HVDC in offshore wind

Although plans exist in many countries, Germany is leading the way for HVDC-connected offshore wind and already has eight separate schemes either completed or under construction. The first of these, Borwin 1, used a two-level converter but all of the subsequent connections have used variants of the Modular Multi-level Converter. The most recently ordered is the 900MW, ±320kV, Dolwin 3 project, awarded to Alstom Grid in February 2013.

Offshore wind uses the largest turbines available: 5MW and above, which are generally of the ‘full converter’ type. This means that the generator, instead of being connected directly to the grid, is instead connected via a back to back power electronic converter which allows the rotor and grid frequencies to be decoupled and hence permit efficient operation for a wide range of wind speeds. The converter in the turbine normally uses IGBTs in a two-level or three-level converter configuration and in fact is similar in concept to an HVDC link, albeit on a smaller scale. Consequently, although wind turbine generators are normally regarded as AC machines, this description is over-simplified.

The turbine cluster (typically 100-200 turbines) is connected to the HVDC converter in a radial arrangement. The turbine output voltage of 690V AC is stepped up to a 33kV collector array, several of which are brought together onto an AC substation platform where the AC voltage is stepped up again to an intermediate voltage such as 155kV.

------------------------

- Written instruction 1
Translate this sentence from the passage on HVDC in offshore wind into Spanish: "The first of these, Borwin 1, used a two-level converter but all of the subsequent connections have used variants of the Modular Multi-level Converter."

- Stored data

------------------------

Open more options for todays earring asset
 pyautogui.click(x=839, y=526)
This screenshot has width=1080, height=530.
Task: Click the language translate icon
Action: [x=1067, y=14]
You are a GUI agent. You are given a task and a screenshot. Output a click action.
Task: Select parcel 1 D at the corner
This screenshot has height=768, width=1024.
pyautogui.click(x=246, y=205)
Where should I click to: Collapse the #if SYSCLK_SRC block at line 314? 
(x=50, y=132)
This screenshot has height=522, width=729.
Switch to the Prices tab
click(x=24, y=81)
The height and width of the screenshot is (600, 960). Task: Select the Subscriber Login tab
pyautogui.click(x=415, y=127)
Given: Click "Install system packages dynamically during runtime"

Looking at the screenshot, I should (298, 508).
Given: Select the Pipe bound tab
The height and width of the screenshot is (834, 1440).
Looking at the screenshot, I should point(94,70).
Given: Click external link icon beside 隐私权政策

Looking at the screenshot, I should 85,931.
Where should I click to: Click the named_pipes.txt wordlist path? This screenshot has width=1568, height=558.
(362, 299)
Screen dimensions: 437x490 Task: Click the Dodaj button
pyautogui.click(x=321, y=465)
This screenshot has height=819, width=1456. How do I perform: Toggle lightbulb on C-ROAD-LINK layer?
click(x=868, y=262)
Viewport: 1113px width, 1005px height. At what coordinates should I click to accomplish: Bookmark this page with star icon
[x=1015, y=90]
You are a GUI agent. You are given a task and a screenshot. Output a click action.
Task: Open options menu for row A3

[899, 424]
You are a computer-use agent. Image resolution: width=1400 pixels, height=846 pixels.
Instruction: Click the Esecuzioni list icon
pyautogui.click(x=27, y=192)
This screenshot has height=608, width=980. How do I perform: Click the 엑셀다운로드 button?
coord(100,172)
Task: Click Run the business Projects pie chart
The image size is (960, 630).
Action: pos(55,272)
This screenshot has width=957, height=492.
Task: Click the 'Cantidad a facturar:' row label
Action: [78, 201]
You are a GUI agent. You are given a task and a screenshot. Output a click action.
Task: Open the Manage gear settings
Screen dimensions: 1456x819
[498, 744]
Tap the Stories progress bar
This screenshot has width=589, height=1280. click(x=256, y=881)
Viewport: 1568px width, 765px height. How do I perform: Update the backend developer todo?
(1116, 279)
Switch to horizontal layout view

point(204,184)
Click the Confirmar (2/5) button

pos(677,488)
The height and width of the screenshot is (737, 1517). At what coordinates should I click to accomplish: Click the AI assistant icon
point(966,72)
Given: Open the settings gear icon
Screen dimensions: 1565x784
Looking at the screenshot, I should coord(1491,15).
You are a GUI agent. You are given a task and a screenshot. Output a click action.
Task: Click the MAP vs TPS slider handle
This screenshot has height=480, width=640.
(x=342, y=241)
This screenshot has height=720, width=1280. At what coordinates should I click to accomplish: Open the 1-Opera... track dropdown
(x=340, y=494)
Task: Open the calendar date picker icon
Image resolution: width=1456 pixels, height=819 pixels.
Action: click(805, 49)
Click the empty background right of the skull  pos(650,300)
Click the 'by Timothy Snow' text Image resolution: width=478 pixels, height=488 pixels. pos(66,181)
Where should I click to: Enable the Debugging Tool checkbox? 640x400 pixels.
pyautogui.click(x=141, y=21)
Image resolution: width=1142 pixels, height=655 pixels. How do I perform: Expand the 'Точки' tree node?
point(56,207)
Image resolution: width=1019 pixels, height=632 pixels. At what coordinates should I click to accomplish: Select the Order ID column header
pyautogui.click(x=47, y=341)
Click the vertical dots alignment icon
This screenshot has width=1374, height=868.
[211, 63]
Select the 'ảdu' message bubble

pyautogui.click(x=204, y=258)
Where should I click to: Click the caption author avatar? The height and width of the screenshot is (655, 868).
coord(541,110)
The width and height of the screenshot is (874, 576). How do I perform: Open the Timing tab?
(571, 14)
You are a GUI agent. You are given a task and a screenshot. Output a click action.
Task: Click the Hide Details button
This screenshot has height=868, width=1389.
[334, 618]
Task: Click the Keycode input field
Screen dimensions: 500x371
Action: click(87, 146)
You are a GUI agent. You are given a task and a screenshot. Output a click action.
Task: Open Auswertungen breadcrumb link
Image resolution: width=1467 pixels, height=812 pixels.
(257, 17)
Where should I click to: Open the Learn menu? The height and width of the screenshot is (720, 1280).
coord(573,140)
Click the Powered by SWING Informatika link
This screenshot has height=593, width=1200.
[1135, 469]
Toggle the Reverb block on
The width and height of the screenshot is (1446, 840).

------------------------

- Written instruction 2
Write out again the entries between the line holding "Viewport: 1113px width, 1005px" and the line holding "coord(100,172)", inclusive.

- Response 1
El primero de ellos, Borwin 1, utilizó un convertidor de dos niveles, pero todas las conexiones posteriores han utilizado variantes del convertidor modular multinivel.

- Response 2
Viewport: 1113px width, 1005px height. At what coordinates should I click to accomplish: Bookmark this page with star icon
[x=1015, y=90]
You are a GUI agent. You are given a task and a screenshot. Output a click action.
Task: Open options menu for row A3

[899, 424]
You are a computer-use agent. Image resolution: width=1400 pixels, height=846 pixels.
Instruction: Click the Esecuzioni list icon
pyautogui.click(x=27, y=192)
This screenshot has height=608, width=980. How do I perform: Click the 엑셀다운로드 button?
coord(100,172)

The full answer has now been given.